Thanks to the generosity of Ohio University alumnus and museum namesake Edwin L. Kennedy, Ohio University possesses a unique and culturally significant collection of Southwest Native American art.
The Kennedy Museum of Art’s Edwin L. and Ruth E. Kennedy Southwest Native American Collection includes nearly 700 textiles and over 2400 jewelry items of predominantly Navajo, Hopi, and Zuni origin. The collection also includes a small number of objects of varied tribal origin, including basketry and ceramics.

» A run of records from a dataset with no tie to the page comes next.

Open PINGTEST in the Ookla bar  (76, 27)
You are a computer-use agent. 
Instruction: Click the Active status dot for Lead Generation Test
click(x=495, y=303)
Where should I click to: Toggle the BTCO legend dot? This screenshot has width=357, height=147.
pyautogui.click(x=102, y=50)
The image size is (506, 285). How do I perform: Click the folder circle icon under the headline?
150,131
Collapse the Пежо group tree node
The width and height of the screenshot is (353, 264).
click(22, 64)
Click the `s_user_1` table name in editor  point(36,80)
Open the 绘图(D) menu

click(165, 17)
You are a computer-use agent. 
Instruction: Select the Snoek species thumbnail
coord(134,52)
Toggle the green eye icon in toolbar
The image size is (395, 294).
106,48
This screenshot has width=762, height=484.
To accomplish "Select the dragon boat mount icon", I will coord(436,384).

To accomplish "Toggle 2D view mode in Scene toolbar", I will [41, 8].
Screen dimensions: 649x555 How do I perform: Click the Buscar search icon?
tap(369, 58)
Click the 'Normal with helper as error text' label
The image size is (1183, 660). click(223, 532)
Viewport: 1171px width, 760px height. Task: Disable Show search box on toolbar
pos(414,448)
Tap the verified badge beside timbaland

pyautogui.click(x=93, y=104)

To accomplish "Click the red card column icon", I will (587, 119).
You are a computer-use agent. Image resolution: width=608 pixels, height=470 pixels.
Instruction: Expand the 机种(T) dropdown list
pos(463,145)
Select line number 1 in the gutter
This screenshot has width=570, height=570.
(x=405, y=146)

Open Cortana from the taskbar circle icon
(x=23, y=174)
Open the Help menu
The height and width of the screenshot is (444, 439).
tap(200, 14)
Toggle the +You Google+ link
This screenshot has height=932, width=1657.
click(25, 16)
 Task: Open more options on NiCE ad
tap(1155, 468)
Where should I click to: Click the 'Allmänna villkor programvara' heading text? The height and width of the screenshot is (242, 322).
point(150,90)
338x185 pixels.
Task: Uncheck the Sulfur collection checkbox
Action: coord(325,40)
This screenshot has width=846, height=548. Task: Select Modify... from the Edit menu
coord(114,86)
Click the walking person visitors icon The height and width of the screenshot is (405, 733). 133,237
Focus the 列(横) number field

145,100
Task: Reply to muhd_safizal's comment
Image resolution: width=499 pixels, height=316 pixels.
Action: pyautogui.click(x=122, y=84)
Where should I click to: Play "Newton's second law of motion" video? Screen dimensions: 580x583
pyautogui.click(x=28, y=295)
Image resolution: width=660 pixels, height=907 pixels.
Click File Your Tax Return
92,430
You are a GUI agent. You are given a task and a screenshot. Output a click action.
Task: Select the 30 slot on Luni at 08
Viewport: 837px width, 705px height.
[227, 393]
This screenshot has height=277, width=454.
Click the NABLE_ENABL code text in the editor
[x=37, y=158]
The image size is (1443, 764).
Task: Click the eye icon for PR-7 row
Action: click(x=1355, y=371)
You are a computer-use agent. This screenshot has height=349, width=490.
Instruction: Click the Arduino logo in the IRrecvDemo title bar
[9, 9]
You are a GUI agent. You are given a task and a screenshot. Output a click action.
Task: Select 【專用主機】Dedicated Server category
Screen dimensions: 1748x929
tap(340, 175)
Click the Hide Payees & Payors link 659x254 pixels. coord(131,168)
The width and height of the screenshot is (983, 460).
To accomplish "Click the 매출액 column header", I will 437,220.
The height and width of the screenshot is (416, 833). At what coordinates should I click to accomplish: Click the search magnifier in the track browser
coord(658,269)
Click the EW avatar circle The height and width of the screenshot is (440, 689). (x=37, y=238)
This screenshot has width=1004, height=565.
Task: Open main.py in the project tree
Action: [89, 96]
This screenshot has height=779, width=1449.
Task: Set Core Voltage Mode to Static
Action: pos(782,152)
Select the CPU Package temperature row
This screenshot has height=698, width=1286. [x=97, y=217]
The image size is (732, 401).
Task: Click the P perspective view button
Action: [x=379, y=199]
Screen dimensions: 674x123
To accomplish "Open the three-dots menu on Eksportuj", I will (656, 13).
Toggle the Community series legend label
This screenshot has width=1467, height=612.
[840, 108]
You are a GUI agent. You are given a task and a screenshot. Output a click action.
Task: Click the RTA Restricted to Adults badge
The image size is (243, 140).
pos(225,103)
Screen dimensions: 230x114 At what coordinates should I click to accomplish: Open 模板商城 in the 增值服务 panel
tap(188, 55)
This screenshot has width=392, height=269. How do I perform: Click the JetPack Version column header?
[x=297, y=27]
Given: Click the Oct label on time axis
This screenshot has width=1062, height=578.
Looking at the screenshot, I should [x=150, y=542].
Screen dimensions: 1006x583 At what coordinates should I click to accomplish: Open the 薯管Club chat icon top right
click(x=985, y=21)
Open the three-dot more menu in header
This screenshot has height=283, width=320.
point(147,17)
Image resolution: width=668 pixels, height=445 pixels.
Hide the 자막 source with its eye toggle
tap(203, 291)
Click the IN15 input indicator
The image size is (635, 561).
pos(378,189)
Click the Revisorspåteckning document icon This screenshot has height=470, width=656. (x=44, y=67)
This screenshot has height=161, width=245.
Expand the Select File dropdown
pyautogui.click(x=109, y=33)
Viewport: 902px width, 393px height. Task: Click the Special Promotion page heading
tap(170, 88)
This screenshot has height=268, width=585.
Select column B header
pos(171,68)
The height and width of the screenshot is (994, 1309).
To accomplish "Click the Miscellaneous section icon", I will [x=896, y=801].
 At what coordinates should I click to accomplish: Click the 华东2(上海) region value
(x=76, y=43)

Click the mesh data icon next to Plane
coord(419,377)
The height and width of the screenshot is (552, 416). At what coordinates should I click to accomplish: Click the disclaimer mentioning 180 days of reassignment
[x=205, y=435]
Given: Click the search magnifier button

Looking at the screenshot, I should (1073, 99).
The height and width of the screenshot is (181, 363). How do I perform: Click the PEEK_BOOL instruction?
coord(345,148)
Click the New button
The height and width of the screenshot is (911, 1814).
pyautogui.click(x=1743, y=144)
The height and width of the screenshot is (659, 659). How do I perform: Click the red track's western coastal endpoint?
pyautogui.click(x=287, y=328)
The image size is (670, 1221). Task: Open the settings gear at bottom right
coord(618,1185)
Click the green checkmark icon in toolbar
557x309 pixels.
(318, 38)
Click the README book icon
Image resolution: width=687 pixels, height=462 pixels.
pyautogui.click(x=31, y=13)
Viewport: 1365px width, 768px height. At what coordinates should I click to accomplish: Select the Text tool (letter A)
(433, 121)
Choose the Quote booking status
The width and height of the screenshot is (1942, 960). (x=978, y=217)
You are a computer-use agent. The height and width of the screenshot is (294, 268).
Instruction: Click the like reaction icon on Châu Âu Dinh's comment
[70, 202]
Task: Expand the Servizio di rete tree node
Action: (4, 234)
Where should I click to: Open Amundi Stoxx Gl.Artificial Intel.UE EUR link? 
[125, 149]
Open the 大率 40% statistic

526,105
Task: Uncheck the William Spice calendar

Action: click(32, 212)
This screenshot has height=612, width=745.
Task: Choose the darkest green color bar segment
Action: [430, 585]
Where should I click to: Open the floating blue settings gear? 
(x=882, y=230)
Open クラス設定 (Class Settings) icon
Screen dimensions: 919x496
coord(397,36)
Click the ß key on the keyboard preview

Perhaps the most unique feature of the Kennedy Museum’s collection is the series of Navajo sandpainting textiles that Edwin Kennedy commissioned with the assistance of Red Rock Trading Post owners Troy and Edith Kennedy over nearly four decades. Approximately three-fourths of the over one hundred sandpainting textiles in his collection were executed by Red Rock area weavers Despah Nez and her two daughters, Anna Mae Tanner and Alberta Thomas. Nez produced 21, Tanner executed 25, and Thomas made 27 of the weavings. The collection includes the sandpainting designs used in six traditional ceremonial healing practices: the Beautyway, Waterway, Bead Chant, Great Star Chant, Hailway, and Coyoteway. It is, by all accounts, the largest single collection of sandpainting textiles in existence.